Nisha Moond <nisha.moond412@gmail.com> writes:
> Thoughts? Looking forward to hearing others' opinions!

Had a productive conversation with Amit Kaplia today about time skew
in distributed systems, and wanted to share some thoughts.
Essentially, we're grappling with the classic distributed snapshot
problem. In a multi-active environment, where multiple nodes can
independently process transactions,  it becomes crucial to determine
the visibility of these transactions across the system.  Time skew,
where different machines have different timestamps make it a hard
problem. How can we ensure consistent transaction ordering and
visibility when time itself is unreliable?

As you mentioned, there are several ways to tackle the time skew
problem in distributed systems. These approaches generally fall into
three main categories:

1. Centralized Timestamps (Timestamp Oracle)

Mechanism: A dedicated server acts as a single source of truth for
time, eliminating skew by providing timestamps to all nodes. Google
Percolator and TiDB use this approach.
Consistency level: Serializable
Pros: Simple to implement.
Cons: High latency for cross-geo transactions due to reliance on a
central server. Can become a bottleneck.

2. Atomic Clocks (True Time)

Mechanism: Utilizes highly accurate atomic clocks to provide a
globally consistent view of time, as seen in Google Spanner.
Consistency level: External Serializable
Pros: Very high consistency level (externally consistent).
Cons: Requires specialized and expensive hardware.
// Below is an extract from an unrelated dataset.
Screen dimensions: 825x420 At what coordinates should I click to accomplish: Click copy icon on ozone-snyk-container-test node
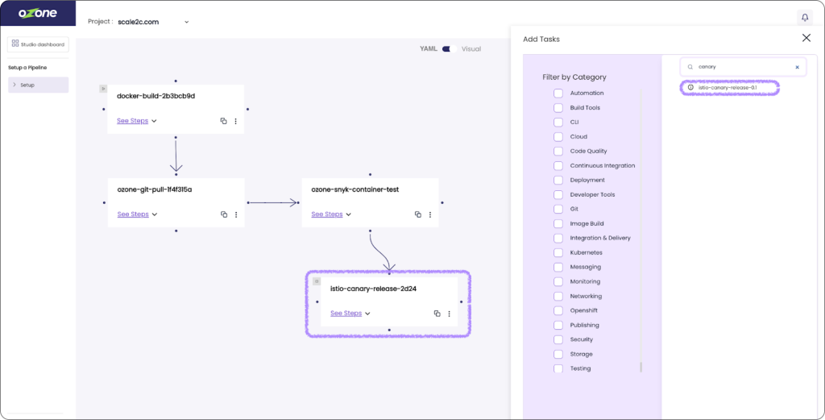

Adds some latency
to transactions, though less than centralized timestamps.

3. Hybrid Logical Clocks

Mechanism: CombinesNTP for rough time synchronization with logical
clocks for finer-grained ordering. Yugabyte and CockroachDB employ
this strategy.
Consistency level: Serializable
Pros: Avoids the need for specialized hardware.
Cons: Can introduce significant latency to transactions.

4 Local Clocks

Mechanism: Just use logical clock
Consistency level: Eventual Consistency
Pros: Simple implementation
Cons: The consistency level is very low

Of the four implementations considered, only local clocks and the HLC
approach offer a 'pure database' solution. Given PostgreSQL's
practical use cases, I recommend starting with a local clock
implementation. However, recognizing the increasing prevalence of
distributed clock services, we should also implement a pluggable time
access method. This allows users to integrate with different time
services as needed.

In the mid-term, implementing the HLC approach would provide highly
consistent snapshot reads. This offers a significant advantage for
many use cases.

Long-term, we should consider integrating with a distributed time
service like AWS Time Sync Service. This ensures high accuracy and
scalability for demanding applications.

Thanks,
Shihao

On 9/21/24 01:31, shihao zhong wrote:
> Nisha Moond <nisha.moond412@gmail.com> writes:
>> Thoughts? Looking forward to hearing others' opinions!
> 
> Had a productive conversation with Amit Kaplia today about time skew
> in distributed systems, and wanted to share some thoughts.
> Essentially, we're grappling with the classic distributed snapshot
> problem. In a multi-active environment, where multiple nodes can
> independently process transactions,  it becomes crucial to determine
> the visibility of these transactions across the system.  Time skew,
> where different machines have different timestamps make it a hard
> problem. How can we ensure consistent transaction ordering and
> visibility when time itself is unreliable?
> 
> As you mentioned, there are several ways to tackle the time skew
> problem in distributed systems. These approaches generally fall into
> three main categories:
> 
> 1. Centralized Timestamps (Timestamp Oracle)
> 2. Atomic Clocks (True Time)
> 3. Hybrid Logical Clocks
> 4 Local Clocks

> I recommend ...<snip>... implement a pluggable time access method. This
> allows users to integrate with different time services as needed.

Huge +1

> In the mid-term, implementing the HLC approach would provide highly
> consistent snapshot reads. This offers a significant advantage for
> many use cases.

agreed

> Long-term, we should consider integrating with a distributed time
> service like AWS Time Sync Service. This ensures high accuracy and
> scalability for demanding applications.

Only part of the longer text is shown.